• _Task directions_
Reproduce verbatim the portion of the listing that opens with the line containing "Task: Click the red dot marker left of MACD" and continues to the end of the listing. Omit the pictures from your output.

____________

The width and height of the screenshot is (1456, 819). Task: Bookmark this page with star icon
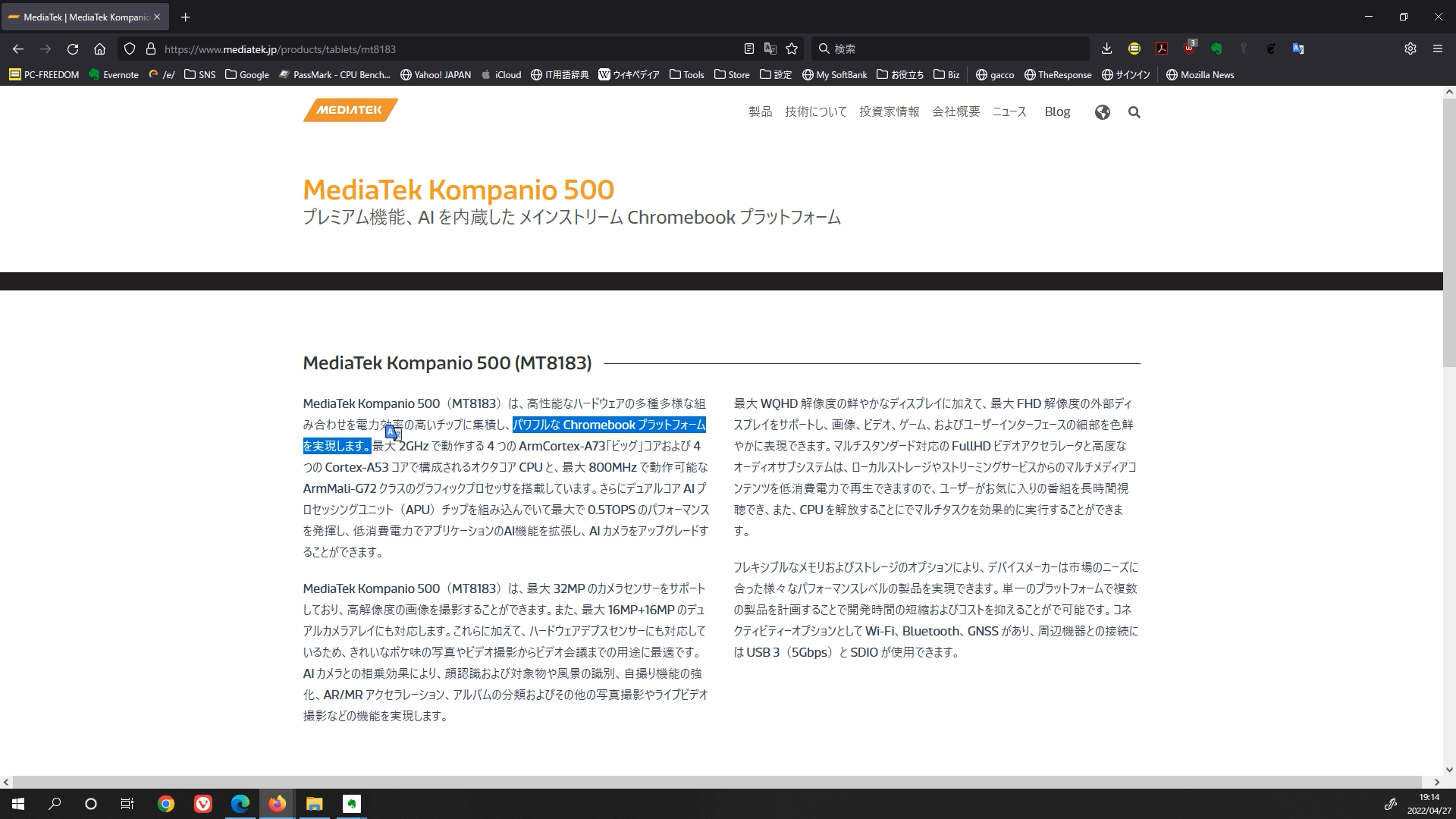pos(792,49)
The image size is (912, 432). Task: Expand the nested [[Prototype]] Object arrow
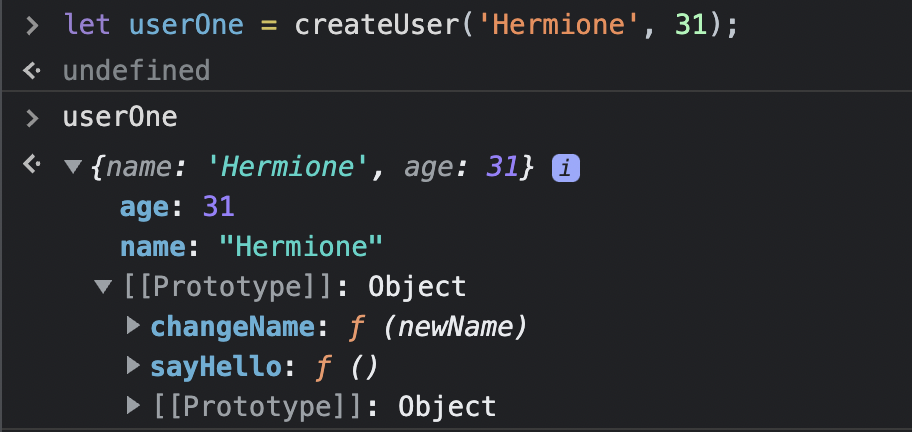(x=133, y=405)
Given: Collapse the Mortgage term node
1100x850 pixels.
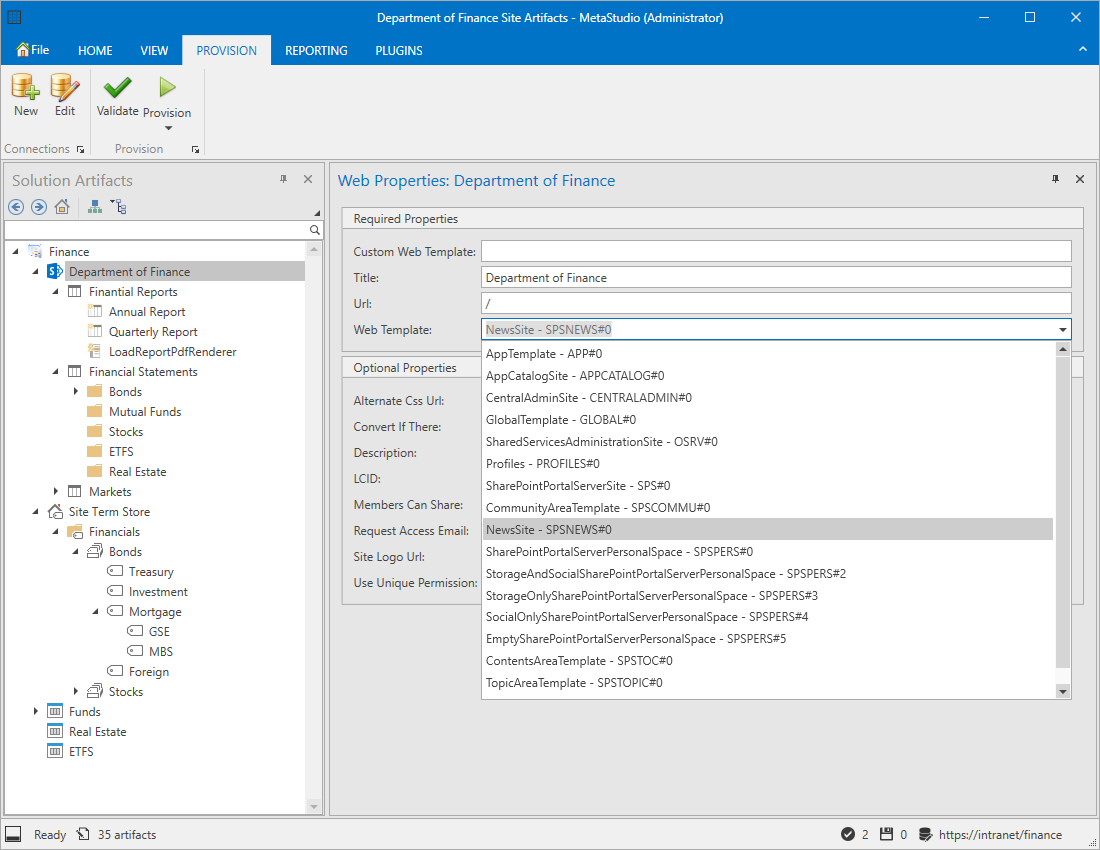Looking at the screenshot, I should click(x=96, y=611).
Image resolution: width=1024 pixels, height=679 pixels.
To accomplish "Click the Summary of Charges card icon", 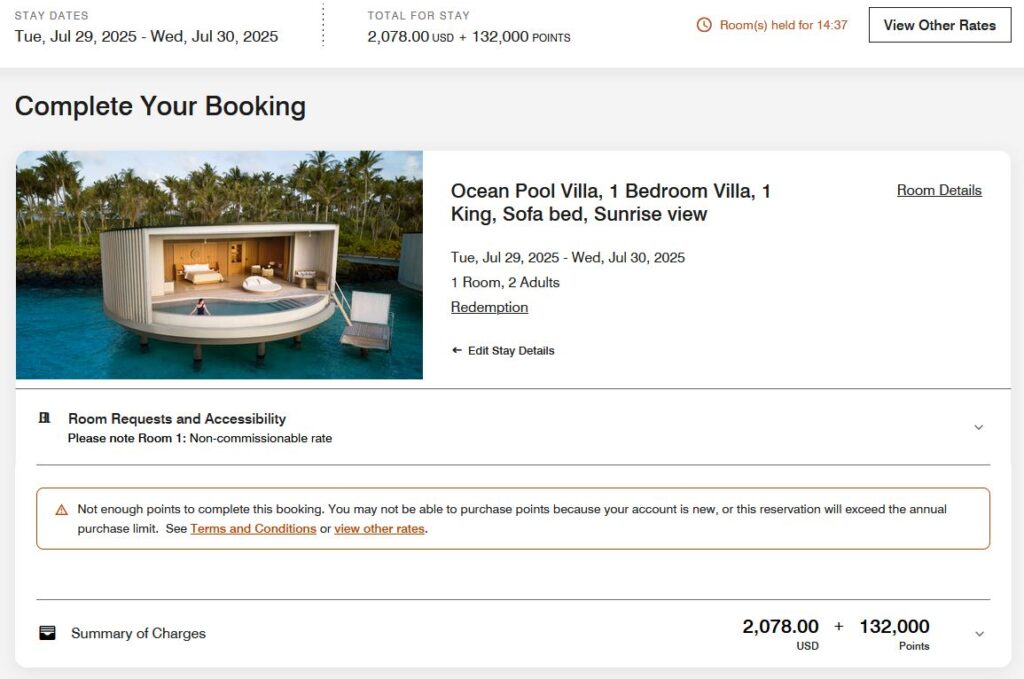I will tap(47, 633).
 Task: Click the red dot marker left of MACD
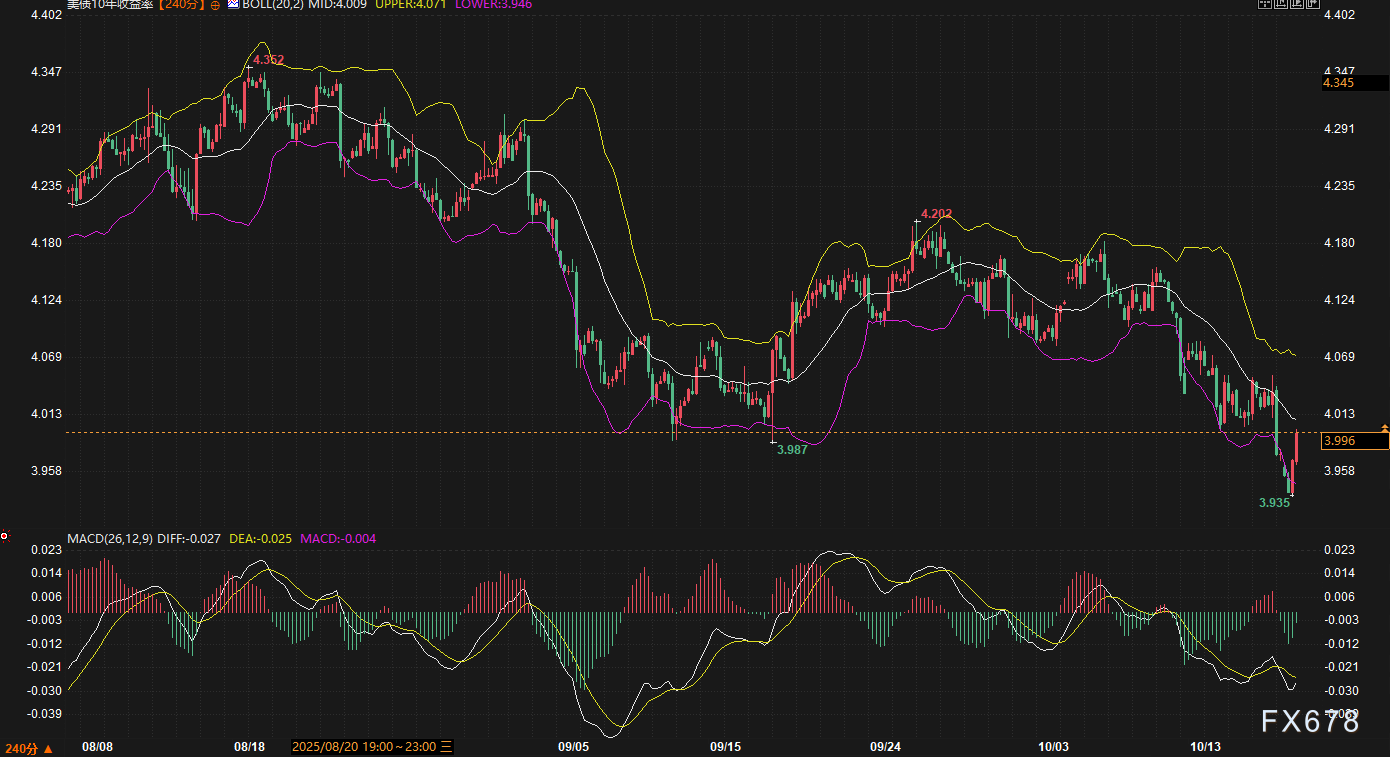(x=4, y=537)
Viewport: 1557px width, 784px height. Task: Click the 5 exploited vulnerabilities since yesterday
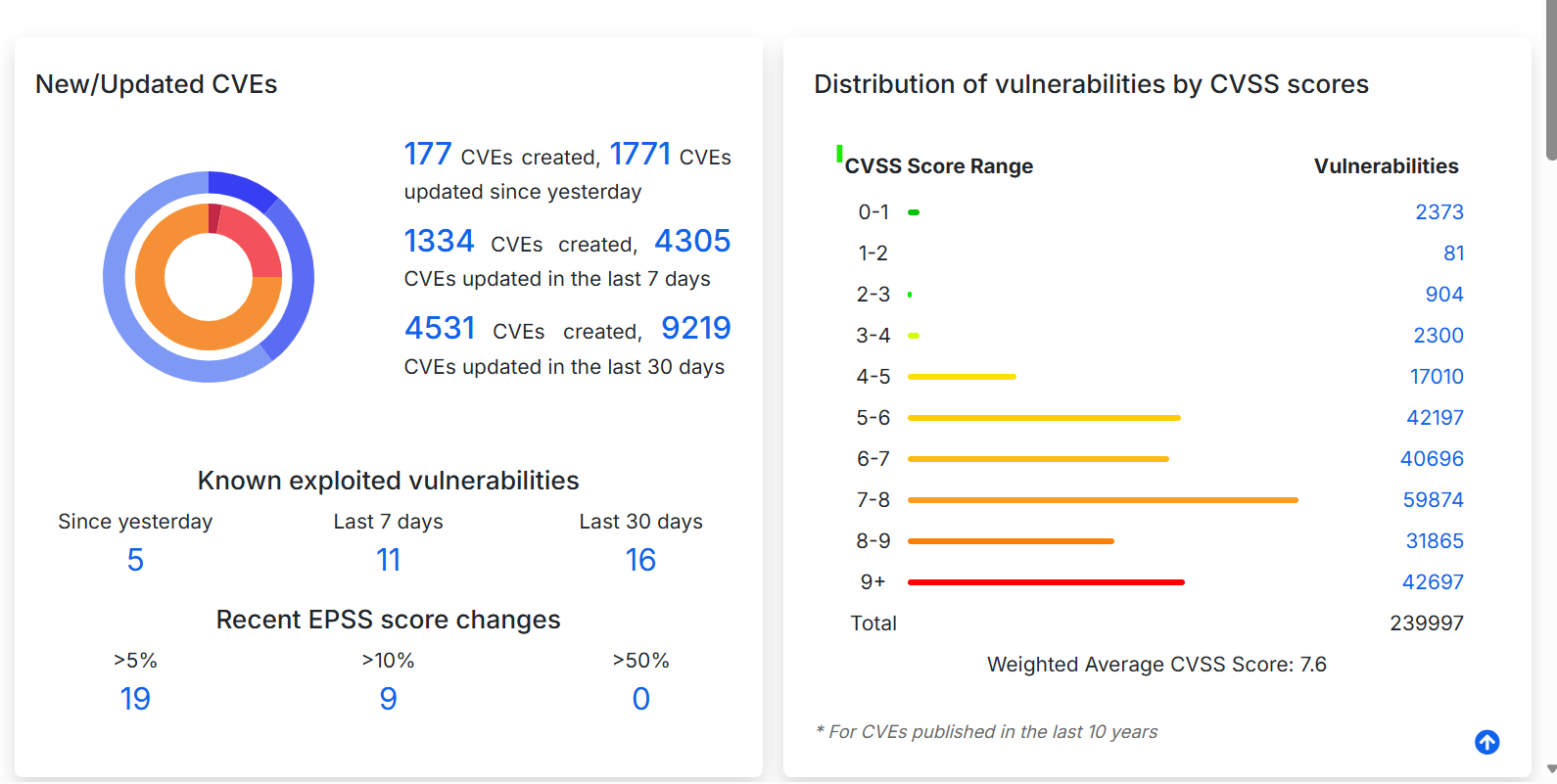[x=135, y=560]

____________

• _Full output_
 Task: Click the red dot marker left of MACD
(x=4, y=537)
Viewport: 1557px width, 784px height. Task: Click the 5 exploited vulnerabilities since yesterday
[x=135, y=560]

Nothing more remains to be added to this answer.